## TASK REQUIREMENTS
Copy out the data in full, keeping each line exactly as it reads.

## SUPPLIED RECORDS
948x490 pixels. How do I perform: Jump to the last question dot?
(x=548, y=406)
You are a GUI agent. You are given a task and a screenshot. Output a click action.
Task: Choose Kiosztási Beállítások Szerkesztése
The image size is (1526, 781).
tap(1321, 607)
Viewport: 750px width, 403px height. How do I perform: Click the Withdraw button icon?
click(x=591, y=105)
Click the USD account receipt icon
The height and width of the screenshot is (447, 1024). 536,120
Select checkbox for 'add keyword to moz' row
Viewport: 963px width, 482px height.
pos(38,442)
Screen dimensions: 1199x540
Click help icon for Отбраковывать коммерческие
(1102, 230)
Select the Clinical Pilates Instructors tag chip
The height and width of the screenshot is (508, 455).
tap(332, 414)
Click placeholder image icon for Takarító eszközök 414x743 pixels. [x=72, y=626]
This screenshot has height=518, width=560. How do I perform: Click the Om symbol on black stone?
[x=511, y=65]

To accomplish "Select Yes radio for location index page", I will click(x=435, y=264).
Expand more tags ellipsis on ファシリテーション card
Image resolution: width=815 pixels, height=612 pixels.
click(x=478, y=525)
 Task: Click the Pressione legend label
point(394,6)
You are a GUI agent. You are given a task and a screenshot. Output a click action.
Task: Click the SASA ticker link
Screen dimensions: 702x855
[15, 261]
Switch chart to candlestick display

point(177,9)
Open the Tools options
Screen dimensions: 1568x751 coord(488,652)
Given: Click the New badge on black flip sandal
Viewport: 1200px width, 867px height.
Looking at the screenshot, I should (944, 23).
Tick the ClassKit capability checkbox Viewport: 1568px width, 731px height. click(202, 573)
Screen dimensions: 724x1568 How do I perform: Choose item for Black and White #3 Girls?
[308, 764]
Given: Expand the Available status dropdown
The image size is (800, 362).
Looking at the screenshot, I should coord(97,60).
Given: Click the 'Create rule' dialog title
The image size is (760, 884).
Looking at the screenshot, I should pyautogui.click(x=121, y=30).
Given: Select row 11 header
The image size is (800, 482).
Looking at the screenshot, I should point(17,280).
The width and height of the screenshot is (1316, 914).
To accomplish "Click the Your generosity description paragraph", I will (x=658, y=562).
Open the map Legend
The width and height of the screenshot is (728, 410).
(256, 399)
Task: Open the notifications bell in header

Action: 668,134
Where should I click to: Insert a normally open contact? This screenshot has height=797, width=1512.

## RESPONSE AREA
948x490 pixels. How do I perform: Jump to the last question dot?
(x=548, y=406)
You are a GUI agent. You are given a task and a screenshot. Output a click action.
Task: Choose Kiosztási Beállítások Szerkesztése
The image size is (1526, 781).
tap(1321, 607)
Viewport: 750px width, 403px height. How do I perform: Click the Withdraw button icon?
click(x=591, y=105)
Click the USD account receipt icon
The height and width of the screenshot is (447, 1024). 536,120
Select checkbox for 'add keyword to moz' row
Viewport: 963px width, 482px height.
pos(38,442)
Screen dimensions: 1199x540
Click help icon for Отбраковывать коммерческие
(1102, 230)
Select the Clinical Pilates Instructors tag chip
The height and width of the screenshot is (508, 455).
tap(332, 414)
Click placeholder image icon for Takarító eszközök 414x743 pixels. [x=72, y=626]
This screenshot has height=518, width=560. How do I perform: Click the Om symbol on black stone?
[x=511, y=65]

To accomplish "Select Yes radio for location index page", I will click(x=435, y=264).
Expand more tags ellipsis on ファシリテーション card
Image resolution: width=815 pixels, height=612 pixels.
click(x=478, y=525)
 Task: Click the Pressione legend label
point(394,6)
You are a GUI agent. You are given a task and a screenshot. Output a click action.
Task: Click the SASA ticker link
Screen dimensions: 702x855
[15, 261]
Switch chart to candlestick display

point(177,9)
Open the Tools options
Screen dimensions: 1568x751 coord(488,652)
Given: Click the New badge on black flip sandal
Viewport: 1200px width, 867px height.
Looking at the screenshot, I should (944, 23).
Tick the ClassKit capability checkbox Viewport: 1568px width, 731px height. click(202, 573)
Screen dimensions: 724x1568 How do I perform: Choose item for Black and White #3 Girls?
[308, 764]
Given: Expand the Available status dropdown
The image size is (800, 362).
Looking at the screenshot, I should coord(97,60).
Given: Click the 'Create rule' dialog title
The image size is (760, 884).
Looking at the screenshot, I should pyautogui.click(x=121, y=30).
Given: Select row 11 header
The image size is (800, 482).
Looking at the screenshot, I should point(17,280).
The width and height of the screenshot is (1316, 914).
To accomplish "Click the Your generosity description paragraph", I will (x=658, y=562).
Open the map Legend
The width and height of the screenshot is (728, 410).
(256, 399)
Task: Open the notifications bell in header

Action: 668,134
Where should I click to: Insert a normally open contact? This screenshot has height=797, width=1512.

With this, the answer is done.